Accountants — What should Copilot actually do for you this week?
This week's AI news is lab research and physics breakthroughs — nothing new to sign up for, which makes it the perfect week to get more out of the tools you already pay for.
Jeff Brook
AI Researcher — Founder, AI Daily News
This week's AI news is lab research and physics breakthroughs — nothing new to sign up for, which makes it the perfect week to get more out of the tools you already pay for.
Accountants — What should Copilot actually do for you this week?
Open ChatGPT or Copilot, paste the last five client query emails you sent, and ask it to draft replies in your voice. The first three will need editing; by reply five you've got a template that cuts your morning inbox in half. One concrete step: build a Custom GPT seeded with your firm's tone and your three most common client questions — it pays for the seat in a fortnight.
Trades — Turn job-site photos into a quote before you leave the drive
Snap two or three photos of the job, open ChatGPT on your phone, and ask it to draft a written quote with materials list, timings and a polite payment-terms line. Tweak the numbers, send within the hour. Quotes sent the same day still win more work than quotes sent next week — ChatGPT just gets you there faster.
Retail & Hospitality — Batch a week of social posts in twenty minutes
Open ChatGPT or Gemini, describe your shop, cafe or salon in one paragraph, and ask for seven Instagram captions tied to this week's offers. Edit lightly, schedule the lot in Meta Business Suite on Sunday night, and stop losing your Monday to writing. Most independent owners post twice a week because writing eats time — AI removes the writing.

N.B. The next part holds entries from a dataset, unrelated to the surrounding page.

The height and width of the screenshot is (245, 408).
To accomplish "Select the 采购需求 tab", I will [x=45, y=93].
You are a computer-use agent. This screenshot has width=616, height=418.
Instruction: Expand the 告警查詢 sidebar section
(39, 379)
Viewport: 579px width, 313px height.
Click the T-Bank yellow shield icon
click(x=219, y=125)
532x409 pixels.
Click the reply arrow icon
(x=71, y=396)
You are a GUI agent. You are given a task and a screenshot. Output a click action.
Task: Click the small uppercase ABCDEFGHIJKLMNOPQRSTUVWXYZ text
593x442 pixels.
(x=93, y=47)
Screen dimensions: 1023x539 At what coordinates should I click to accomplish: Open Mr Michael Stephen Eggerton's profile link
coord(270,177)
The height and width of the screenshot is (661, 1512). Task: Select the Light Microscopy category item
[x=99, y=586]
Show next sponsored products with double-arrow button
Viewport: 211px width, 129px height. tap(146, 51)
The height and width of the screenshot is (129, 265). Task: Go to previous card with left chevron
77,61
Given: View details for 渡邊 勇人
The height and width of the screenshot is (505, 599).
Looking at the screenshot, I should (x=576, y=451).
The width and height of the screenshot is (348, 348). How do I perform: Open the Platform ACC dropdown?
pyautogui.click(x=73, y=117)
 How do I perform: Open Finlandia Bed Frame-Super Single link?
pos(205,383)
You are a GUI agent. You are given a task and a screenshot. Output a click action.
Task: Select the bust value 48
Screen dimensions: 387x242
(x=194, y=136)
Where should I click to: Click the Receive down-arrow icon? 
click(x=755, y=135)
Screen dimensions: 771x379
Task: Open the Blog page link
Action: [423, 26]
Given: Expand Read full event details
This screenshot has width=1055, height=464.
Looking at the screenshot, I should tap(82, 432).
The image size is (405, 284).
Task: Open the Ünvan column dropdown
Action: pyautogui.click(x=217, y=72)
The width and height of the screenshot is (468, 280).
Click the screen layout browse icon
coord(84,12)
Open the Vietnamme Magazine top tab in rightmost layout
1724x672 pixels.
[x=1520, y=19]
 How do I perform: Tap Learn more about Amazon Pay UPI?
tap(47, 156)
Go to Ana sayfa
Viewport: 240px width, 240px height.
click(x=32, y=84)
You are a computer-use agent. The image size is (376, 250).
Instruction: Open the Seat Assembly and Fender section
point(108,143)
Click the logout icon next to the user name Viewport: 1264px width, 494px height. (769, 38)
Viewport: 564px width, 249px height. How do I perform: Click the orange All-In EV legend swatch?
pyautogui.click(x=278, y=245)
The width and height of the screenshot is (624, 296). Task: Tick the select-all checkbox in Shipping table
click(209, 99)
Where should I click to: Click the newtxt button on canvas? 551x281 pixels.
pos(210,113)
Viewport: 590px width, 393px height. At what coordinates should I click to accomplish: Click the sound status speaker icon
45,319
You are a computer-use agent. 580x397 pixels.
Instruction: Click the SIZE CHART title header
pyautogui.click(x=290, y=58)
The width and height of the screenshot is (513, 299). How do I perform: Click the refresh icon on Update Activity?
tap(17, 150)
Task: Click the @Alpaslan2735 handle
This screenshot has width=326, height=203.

Agencies & Marketing — One reusable prompt beats ten one-off drafts
Build a single Claude or ChatGPT prompt that takes a client brief and outputs your standard kickoff doc — objectives, audience, deliverables, timeline. Save it as a Claude Project or a Custom GPT. New client lands Monday, kickoff is drafted by lunchtime, and you've stopped paying junior time to assemble the same shape every time.
Professional Services — Your website is invisible to ChatGPT; fix the FAQ page
When a prospect asks ChatGPT "best surveyor in Reading" or "small business solicitor near me," it reads pages with clear question-and-answer formatting first. Most professional-services sites don't have one — which is why audits keep finding the same three gaps: missing FAQ structure, no inline citations, no statistics anyone can quote. Open ChatGPT, paste your five most common client questions, ask for an FAQ block in plain English, and have your web person add it this week. It takes an hour and quietly starts pulling AI-driven referrals you weren't getting before.
Manufacturing & Wholesale — Ask Copilot in Excel about your stock
Open your stock sheet in Excel, click the Copilot icon at the top, and ask: "which lines are running below my reorder point and which suppliers should I call first?" You're already paying for it inside Microsoft 365 Business. Most ops managers haven't tried it because nobody told them it's there — and the next time your buyer is off sick, it's the difference between a productive Tuesday and a panicked one.
Money on the table this week
No major new UK funding windows opened this week — be wary of anyone telling you otherwise. Three things are still worth claiming if you haven't. R&D tax relief for any software, engineering or process-improvement work in the last two years — ask your accountant whether your projects qualify under the merged scheme that replaced the old SME and RDEC routes. Made Smarter Adoption still runs for SME manufacturers in most English regions, offering match-funded grants and free digital roadmaps. Innovate UK Smart Grants open and close in rolling rounds throughout the year — check the current round on gov.uk before quoting yourself a deadline, because the dates shift. If you're sitting on a project that touches AI, automation or new processes, this is the week to put fifteen minutes in your diary and email your accountant the question.
Bottom line: This is a use-what-you've-got week — pick one habit above, run it Tuesday, keep doing it Wednesday, and the gap between you and the competitor who's "waiting for the right tool" quietly widens.